While the process waits for the input, about 1 minute or so, it constantly gets terminated and the output is either of the two below:

Finished 'Input transformation' in 0.00s.
Finished 'Set input buffers' in 0.00s.
Finished 'Run inference' in 0.16s.
Finished 'Result interpretation' in 0.03s.
....
Done
terminate called after throwing an instance of 'std::bad_function_call'
  what():  bad_function_call
Aborted

or

Finished 'Input transformation' in 0.00s.
Finished 'Set input buffers' in 0.00s.
Finished 'Run inference' in 0.16s.
Finished 'Result interpretation' in 0.03s.
....
Done
Segmentation fault

There must be something running in the background that gets corrupted.

Hey @engarlanded_boa,

It seems you’re facing memory management issues that result in either a bad function call or a segmentation fault after inference. Let’s break down the potential problems and their solutions:

  1. Resource Cleanup Problem: The destructor might not be properly releasing all resources during cleanup. Solution: Implement a dedicated cleanup function and call it before the program exits. This ensures all resources are properly deallocated.
  2. Threading Issues Problem: Background threads may not be correctly joined or terminated before program exit. Solution: Implement a context manager for your HailoInferenceTestClass. This approach ensures proper resource management and thread cleanup.
  3. Memory Leaks Problem: Possible memory leaks leading to resource exhaustion over time. Solution:
    a)Use a memory profiler to identify and address potential memory leaks.
    b) Implement batch processing to manage memory more efficiently:
def predict(self, X):
    results = []
    for i in range(0, len(X), self.batch_size):
        batch = X[i:i+self.batch_size]
        results.extend(self._predict_batch(batch))
    return results
  1. Buffer Management Problem: The dynamic allocation in _allocate_bindings might be causing issues. Solution: Consider using a fixed-size buffer pool instead of dynamic allocation.

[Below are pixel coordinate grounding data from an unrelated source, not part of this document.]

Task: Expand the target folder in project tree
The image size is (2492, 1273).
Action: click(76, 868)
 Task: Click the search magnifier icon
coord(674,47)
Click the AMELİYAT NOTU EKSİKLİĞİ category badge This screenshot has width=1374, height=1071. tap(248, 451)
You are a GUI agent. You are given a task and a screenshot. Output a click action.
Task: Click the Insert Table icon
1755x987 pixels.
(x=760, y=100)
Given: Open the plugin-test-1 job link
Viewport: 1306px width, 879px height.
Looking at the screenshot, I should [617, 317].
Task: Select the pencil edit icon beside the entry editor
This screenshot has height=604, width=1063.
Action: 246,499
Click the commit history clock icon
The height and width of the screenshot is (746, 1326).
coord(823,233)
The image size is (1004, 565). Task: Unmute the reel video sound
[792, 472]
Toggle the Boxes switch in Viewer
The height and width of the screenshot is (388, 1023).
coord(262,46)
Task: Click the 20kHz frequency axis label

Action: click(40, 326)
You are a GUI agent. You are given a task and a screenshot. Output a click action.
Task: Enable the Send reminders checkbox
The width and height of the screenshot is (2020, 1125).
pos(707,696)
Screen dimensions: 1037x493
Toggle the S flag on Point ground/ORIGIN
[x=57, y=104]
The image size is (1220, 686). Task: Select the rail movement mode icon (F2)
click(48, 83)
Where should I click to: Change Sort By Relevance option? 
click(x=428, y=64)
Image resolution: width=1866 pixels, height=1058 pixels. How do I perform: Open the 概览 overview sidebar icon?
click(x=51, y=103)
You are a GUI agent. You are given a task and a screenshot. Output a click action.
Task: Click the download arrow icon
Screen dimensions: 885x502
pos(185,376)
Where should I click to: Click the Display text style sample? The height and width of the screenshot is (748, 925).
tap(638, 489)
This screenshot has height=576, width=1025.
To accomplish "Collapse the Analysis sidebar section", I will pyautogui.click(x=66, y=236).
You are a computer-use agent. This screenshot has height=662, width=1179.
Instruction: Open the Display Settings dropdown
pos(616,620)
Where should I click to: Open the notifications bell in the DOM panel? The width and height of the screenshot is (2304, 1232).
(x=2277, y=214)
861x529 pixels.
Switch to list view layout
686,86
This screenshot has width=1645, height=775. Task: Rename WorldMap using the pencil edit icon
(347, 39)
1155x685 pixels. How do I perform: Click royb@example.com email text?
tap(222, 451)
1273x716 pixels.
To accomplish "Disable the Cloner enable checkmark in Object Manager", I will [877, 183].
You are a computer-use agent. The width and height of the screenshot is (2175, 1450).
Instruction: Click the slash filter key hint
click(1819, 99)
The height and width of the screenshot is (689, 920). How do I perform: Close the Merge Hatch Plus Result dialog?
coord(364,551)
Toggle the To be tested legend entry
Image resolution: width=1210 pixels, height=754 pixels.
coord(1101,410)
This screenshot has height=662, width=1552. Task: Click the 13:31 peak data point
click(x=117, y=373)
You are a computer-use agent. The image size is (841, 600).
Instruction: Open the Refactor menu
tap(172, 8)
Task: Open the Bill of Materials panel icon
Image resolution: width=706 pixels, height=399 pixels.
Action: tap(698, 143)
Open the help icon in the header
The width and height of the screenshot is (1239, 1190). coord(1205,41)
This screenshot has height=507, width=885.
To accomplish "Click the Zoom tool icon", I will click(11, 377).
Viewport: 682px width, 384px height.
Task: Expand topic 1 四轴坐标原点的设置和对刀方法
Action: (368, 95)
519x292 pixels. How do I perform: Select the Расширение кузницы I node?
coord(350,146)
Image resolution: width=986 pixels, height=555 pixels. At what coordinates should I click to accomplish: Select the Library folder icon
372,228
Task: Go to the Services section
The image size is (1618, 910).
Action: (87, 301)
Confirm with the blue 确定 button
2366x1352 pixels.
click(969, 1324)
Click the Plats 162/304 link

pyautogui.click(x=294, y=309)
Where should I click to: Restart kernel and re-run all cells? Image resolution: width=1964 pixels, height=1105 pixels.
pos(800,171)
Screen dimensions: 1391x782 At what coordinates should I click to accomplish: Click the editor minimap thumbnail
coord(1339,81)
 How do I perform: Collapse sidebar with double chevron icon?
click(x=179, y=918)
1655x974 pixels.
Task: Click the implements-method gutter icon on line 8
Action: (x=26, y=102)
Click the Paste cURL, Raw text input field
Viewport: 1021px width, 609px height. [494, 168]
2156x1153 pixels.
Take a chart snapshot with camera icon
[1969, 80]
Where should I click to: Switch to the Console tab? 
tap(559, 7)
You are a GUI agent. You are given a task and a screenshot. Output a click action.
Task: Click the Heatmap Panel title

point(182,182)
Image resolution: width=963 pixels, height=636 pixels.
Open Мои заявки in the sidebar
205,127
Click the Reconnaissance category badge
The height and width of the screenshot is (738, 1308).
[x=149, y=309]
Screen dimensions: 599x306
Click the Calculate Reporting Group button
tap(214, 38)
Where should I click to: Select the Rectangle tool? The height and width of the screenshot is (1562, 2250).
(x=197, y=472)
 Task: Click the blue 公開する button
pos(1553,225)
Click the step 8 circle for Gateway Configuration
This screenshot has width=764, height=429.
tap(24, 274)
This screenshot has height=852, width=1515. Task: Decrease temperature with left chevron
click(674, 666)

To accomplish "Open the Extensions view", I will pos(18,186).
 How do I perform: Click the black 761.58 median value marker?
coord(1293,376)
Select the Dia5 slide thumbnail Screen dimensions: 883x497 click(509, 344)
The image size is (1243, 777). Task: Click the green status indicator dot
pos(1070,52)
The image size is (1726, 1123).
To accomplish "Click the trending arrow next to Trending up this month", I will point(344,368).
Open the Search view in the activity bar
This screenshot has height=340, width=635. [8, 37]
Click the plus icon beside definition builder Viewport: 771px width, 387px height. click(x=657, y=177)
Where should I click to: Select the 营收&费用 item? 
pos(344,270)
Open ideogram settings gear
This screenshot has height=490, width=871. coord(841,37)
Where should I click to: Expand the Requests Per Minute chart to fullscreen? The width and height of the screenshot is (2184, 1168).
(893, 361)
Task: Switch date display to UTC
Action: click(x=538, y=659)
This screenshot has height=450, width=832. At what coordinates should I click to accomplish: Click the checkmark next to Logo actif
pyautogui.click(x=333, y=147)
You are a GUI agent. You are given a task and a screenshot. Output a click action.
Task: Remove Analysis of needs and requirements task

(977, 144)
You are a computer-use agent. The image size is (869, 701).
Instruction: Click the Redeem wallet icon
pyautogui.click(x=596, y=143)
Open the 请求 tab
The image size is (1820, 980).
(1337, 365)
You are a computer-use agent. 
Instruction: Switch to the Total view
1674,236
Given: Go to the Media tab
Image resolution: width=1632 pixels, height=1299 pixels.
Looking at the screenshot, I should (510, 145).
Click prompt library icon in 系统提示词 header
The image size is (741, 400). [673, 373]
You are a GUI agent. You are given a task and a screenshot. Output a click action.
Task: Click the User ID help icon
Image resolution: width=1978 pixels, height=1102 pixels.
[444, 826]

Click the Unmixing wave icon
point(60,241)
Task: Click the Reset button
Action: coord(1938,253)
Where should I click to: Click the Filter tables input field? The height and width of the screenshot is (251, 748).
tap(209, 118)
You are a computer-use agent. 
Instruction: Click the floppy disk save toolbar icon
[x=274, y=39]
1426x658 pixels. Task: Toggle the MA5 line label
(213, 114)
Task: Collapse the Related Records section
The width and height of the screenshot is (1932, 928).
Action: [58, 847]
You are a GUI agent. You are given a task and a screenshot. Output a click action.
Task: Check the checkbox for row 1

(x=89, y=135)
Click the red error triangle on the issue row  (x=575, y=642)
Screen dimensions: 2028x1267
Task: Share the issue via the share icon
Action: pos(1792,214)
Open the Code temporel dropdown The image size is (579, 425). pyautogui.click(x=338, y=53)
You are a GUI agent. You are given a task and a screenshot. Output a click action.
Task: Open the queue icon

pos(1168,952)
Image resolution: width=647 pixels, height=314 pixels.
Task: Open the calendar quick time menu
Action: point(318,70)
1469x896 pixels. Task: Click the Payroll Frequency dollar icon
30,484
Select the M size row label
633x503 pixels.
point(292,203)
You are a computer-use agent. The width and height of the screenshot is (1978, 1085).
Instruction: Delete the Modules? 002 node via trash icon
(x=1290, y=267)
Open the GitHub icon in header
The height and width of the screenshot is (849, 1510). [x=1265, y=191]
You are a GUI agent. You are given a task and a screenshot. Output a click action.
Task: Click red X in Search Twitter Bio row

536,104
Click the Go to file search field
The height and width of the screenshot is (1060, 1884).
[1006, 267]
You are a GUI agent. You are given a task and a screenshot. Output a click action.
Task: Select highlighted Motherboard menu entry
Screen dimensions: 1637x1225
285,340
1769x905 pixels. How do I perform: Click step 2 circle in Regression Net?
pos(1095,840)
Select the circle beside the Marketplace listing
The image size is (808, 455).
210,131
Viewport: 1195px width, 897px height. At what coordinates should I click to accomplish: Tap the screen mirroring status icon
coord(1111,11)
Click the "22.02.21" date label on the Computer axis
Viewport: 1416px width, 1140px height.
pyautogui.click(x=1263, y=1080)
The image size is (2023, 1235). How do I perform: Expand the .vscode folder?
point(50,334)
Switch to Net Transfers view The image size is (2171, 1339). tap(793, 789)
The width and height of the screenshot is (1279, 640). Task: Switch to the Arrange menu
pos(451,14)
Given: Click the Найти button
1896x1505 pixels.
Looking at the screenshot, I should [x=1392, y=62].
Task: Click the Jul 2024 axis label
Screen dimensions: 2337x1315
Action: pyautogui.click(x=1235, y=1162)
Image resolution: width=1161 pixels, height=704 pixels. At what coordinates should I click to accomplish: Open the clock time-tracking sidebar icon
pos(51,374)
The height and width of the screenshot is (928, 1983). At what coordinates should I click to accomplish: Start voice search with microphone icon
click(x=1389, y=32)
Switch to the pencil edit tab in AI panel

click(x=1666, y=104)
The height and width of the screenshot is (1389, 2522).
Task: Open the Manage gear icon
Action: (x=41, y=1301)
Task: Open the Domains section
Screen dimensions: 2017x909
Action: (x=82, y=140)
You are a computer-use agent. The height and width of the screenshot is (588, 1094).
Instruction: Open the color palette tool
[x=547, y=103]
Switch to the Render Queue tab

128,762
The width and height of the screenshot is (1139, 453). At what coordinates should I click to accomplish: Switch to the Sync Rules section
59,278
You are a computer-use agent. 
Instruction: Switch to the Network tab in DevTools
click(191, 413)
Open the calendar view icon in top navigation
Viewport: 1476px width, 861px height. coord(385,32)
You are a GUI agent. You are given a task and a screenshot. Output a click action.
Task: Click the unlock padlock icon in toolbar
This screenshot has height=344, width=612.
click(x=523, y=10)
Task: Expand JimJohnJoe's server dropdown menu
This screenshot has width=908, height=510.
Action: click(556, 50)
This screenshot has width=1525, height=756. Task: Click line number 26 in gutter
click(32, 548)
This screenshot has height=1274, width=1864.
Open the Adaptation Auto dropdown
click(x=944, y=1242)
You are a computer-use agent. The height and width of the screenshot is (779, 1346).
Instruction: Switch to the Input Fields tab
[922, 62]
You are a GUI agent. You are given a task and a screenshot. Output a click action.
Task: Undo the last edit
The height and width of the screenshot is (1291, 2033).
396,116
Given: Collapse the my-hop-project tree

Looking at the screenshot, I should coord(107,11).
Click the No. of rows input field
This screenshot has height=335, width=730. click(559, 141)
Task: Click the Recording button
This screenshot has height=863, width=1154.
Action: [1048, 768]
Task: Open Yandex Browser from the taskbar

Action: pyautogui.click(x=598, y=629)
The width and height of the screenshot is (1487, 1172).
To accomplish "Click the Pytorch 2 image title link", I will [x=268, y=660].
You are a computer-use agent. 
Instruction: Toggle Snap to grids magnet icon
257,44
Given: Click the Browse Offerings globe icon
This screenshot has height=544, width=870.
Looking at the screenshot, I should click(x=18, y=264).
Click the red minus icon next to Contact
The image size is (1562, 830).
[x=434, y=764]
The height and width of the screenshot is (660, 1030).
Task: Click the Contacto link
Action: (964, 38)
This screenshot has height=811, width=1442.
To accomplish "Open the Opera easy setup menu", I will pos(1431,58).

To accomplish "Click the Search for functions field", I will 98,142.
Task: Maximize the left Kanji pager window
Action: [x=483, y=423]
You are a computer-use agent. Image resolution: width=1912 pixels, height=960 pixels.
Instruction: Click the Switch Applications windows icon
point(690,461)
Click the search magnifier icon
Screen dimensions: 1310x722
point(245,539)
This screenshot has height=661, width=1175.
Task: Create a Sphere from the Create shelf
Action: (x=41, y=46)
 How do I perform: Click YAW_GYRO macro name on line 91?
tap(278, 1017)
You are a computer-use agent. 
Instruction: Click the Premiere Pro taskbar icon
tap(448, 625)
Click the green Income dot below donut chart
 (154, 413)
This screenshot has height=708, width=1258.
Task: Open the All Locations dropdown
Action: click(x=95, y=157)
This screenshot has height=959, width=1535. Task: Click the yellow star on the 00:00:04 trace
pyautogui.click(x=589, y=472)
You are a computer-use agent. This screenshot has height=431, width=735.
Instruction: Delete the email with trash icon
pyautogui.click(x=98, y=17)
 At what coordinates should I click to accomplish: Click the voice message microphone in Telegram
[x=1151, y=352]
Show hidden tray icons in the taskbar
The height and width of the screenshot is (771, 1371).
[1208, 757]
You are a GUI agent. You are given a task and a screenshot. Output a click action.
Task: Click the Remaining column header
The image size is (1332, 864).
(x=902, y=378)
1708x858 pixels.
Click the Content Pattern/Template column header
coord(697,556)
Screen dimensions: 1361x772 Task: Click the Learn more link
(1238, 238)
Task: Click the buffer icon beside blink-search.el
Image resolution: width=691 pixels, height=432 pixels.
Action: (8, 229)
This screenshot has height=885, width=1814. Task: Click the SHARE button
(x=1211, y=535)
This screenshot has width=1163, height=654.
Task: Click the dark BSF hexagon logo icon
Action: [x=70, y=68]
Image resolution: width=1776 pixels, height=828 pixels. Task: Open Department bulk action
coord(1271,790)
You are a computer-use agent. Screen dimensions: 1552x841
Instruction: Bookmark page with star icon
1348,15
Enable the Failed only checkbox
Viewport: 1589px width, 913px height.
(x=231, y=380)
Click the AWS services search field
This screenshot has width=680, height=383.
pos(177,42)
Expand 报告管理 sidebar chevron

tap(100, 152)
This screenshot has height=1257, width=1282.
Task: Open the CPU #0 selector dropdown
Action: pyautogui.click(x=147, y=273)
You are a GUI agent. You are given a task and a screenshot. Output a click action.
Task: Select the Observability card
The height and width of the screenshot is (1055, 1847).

Additional Recommendations:

  • Ensure you’re using the latest version of the Hailo SDK.
  • Implement more robust error handling and logging to pinpoint issues.
  • Replace the input() wait with a timed approach using time.sleep() to avoid potential input-related issues.

If you implement these changes and still face problems, please share your updated code along with any new error messages or logs. Also, providing information about your Hailo SDK version and system specifications would be helpful for further troubleshooting.

None of the above apply.

Just to clarify, when running model.predict in a loop with a 5 second delay between calls for a total of 500 seconds, there’s no Segmentation fault or std::bad_function_call.

Strangely, I timed when the error happens multiple times and it pops out at exactly 1 minute after the last inference.

The problem is in the C++ bindings for Python.

void ConfiguredInferModelWrapper::execute_callbacks()
{
    while (true)
    {
        std::unique_lock<std::mutex> lock(m_queue_mutex);
        m_cv.wait_for(lock, std::chrono::minutes(1), [this](){ return !m_callbacks_queue->empty() || !m_is_alive.load(); });
     
        ...........................

        // FIX
        // std::condition_variable::wait_for will return on timeout even if the predicate is false
        // front/pop on an empty queue -> undefined behavior
        if (m_callbacks_queue->empty()) {
            continue;
        }
        // END FIX

        auto cb_status_pair = m_callbacks_queue->front();

        m_callbacks_queue->pop();
        lock.unlock(); // release the lock before calling the callback, allowing other threads to push to the queue

        auto &cb = cb_status_pair.first;
        auto status = cb_status_pair.second;
        cb(status.status);
    }
}

So after one minute of inactivity, the condition variable times out and the code proceeds operating on an empty queue resulting in undefined behavior.